-- Start EXTRACTED MATERIAL --

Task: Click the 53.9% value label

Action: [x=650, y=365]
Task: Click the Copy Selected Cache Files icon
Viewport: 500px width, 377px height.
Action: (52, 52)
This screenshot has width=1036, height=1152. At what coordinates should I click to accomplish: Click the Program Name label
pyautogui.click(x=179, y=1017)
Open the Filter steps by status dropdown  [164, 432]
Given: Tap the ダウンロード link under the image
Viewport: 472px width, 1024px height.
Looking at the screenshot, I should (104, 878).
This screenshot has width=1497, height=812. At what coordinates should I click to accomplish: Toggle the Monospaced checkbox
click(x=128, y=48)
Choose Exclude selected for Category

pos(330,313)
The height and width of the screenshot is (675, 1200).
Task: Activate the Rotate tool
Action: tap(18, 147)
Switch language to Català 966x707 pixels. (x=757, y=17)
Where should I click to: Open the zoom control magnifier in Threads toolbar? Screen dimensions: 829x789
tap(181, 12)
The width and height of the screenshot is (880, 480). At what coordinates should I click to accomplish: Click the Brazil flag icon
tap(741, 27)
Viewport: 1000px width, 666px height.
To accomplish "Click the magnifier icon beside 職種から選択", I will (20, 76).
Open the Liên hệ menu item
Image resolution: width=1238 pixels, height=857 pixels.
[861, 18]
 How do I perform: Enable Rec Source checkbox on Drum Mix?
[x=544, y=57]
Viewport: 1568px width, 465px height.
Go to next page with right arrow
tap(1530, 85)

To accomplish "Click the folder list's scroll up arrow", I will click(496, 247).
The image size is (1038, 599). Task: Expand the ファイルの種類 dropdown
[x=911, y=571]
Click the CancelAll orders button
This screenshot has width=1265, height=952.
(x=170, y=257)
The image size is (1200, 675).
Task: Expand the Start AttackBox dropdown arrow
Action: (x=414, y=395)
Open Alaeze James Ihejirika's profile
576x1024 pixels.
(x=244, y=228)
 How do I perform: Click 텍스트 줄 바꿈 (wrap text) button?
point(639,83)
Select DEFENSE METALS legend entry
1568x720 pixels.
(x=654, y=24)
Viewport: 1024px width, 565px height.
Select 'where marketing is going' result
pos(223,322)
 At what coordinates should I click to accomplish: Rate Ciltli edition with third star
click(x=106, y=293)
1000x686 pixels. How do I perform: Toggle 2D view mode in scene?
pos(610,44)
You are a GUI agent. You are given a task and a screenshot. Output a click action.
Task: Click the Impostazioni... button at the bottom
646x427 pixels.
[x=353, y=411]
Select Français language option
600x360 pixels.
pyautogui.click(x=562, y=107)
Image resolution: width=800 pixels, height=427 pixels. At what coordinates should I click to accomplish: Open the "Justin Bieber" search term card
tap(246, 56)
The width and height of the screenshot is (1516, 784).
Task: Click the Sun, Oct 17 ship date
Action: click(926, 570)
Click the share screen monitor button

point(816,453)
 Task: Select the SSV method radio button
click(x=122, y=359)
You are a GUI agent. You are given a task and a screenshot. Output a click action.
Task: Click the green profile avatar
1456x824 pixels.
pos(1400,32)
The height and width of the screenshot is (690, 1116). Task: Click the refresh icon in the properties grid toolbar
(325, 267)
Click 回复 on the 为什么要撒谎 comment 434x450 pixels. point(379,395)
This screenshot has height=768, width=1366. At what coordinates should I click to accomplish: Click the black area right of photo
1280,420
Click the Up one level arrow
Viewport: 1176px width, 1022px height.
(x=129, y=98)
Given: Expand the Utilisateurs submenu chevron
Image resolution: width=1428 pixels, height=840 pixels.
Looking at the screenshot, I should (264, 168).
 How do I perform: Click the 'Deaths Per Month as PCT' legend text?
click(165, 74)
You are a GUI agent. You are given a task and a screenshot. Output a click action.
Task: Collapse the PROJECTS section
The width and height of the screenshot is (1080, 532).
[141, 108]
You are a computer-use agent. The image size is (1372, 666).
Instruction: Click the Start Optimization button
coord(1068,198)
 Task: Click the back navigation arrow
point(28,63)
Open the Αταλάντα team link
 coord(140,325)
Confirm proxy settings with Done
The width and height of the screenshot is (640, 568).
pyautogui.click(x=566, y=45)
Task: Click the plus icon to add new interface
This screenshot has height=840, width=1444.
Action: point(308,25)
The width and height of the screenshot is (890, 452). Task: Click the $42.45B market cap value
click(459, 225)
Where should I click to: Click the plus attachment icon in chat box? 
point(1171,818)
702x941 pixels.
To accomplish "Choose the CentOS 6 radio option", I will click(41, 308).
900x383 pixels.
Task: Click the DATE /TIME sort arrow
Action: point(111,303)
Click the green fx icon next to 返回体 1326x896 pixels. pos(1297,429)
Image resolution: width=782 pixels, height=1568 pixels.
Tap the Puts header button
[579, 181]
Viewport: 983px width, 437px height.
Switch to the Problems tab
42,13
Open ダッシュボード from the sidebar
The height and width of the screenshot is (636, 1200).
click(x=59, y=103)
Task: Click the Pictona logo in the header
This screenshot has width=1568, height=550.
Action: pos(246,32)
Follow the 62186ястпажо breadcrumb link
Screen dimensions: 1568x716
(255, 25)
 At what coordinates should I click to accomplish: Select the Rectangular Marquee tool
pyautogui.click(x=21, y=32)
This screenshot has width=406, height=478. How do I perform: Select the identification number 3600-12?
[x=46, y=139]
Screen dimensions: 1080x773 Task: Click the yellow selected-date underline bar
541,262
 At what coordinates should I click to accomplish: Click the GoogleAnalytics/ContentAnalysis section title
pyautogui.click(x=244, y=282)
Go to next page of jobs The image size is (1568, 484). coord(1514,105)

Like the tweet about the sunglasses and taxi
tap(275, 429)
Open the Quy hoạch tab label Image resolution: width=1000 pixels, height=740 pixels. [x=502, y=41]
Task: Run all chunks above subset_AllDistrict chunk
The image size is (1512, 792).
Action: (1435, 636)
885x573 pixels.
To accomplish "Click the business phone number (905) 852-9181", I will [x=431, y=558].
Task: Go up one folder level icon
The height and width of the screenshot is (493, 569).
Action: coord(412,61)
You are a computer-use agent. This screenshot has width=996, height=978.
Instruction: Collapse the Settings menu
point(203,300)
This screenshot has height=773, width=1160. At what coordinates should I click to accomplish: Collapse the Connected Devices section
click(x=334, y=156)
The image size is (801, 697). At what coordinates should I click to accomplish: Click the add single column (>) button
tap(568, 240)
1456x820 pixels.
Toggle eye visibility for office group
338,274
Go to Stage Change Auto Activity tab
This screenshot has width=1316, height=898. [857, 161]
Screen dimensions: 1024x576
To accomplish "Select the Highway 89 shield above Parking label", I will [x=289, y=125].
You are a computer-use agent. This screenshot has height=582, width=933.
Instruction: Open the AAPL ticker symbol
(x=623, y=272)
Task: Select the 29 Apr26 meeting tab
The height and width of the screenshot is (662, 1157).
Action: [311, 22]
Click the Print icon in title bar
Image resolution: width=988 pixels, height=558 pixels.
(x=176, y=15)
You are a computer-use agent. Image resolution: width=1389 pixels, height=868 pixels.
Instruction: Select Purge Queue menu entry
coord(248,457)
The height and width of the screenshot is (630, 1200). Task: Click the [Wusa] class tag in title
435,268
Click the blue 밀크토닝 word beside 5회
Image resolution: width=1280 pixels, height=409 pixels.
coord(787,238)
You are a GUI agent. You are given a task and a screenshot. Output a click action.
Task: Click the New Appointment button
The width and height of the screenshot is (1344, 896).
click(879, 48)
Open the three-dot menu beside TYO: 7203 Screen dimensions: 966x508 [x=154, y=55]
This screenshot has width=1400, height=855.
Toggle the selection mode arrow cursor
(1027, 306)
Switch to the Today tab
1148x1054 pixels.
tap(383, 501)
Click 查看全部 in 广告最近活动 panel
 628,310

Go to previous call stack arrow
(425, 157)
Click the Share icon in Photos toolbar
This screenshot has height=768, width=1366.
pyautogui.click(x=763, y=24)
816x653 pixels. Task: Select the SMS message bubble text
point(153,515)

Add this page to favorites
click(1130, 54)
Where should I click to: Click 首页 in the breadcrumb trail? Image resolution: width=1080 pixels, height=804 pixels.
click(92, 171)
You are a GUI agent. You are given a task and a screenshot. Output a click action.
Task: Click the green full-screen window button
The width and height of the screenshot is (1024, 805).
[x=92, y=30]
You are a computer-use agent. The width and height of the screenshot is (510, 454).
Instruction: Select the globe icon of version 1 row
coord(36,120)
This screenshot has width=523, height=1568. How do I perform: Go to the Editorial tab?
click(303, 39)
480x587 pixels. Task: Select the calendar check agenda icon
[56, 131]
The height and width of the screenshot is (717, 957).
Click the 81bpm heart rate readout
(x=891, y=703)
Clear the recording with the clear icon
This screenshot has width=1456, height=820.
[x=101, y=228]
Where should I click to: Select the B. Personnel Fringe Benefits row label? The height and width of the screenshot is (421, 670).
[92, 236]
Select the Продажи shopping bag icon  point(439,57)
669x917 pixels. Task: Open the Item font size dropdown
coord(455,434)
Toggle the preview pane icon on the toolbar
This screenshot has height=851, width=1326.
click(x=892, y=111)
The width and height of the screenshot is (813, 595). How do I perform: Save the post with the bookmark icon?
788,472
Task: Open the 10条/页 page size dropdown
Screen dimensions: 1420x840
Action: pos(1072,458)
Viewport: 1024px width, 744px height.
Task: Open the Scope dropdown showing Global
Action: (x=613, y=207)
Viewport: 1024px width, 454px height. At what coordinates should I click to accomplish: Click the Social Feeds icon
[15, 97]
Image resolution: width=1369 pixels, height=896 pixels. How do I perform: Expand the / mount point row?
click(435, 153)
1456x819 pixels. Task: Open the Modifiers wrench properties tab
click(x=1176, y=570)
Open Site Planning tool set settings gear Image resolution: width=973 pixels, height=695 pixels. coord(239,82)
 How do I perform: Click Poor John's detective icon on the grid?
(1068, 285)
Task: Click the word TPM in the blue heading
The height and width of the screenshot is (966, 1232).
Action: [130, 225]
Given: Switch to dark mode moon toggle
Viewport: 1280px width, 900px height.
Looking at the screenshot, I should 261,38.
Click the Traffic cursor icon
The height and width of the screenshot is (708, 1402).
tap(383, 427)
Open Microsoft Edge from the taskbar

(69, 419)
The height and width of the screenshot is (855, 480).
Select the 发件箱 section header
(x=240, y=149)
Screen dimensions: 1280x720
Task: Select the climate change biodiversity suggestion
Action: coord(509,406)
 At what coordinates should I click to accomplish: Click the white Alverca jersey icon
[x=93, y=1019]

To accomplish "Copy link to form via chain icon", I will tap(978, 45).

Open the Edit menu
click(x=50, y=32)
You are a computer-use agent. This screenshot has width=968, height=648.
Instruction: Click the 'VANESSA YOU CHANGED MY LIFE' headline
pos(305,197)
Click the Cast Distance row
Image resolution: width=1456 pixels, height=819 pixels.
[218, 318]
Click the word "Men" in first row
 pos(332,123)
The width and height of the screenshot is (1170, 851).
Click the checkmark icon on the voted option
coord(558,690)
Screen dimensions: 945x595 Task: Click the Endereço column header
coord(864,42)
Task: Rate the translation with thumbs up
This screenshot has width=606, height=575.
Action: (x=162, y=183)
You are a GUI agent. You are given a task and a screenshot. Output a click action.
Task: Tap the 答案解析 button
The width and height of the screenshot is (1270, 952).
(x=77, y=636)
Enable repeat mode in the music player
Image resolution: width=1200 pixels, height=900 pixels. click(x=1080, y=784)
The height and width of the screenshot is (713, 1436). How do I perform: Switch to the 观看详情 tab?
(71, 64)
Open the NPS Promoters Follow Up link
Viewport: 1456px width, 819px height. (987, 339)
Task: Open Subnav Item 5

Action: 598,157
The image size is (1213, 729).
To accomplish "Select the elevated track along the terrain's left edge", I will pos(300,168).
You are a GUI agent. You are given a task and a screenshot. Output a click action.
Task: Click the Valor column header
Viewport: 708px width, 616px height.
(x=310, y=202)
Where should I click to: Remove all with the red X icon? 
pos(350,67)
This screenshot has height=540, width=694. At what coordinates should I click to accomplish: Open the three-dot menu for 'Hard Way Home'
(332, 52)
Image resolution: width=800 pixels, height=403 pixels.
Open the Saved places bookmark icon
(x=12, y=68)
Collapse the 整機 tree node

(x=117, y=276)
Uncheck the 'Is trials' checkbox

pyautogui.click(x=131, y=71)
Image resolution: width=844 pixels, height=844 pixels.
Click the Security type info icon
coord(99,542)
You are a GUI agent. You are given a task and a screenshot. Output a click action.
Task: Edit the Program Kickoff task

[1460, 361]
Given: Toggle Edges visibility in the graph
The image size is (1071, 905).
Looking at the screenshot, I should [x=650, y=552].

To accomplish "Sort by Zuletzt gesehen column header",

-- End EXTRACTED MATERIAL --

#### TASK STATEMENT
Express the lines of the listing above as a JSON list of strings, one string per line and blank lines omitted, starting at the first line and ending at the line that contains "Looking at the screenshot, I should (104, 878).", with both ends included.

#### RESULT FOR THIS TASK
[
  "Task: Click the 53.9% value label",
  "Action: [x=650, y=365]",
  "Task: Click the Copy Selected Cache Files icon",
  "Viewport: 500px width, 377px height.",
  "Action: (52, 52)",
  "This screenshot has width=1036, height=1152. At what coordinates should I click to accomplish: Click the Program Name label",
  "pyautogui.click(x=179, y=1017)",
  "Open the Filter steps by status dropdown  [164, 432]",
  "Given: Tap the ダウンロード link under the image",
  "Viewport: 472px width, 1024px height.",
  "Looking at the screenshot, I should (104, 878)."
]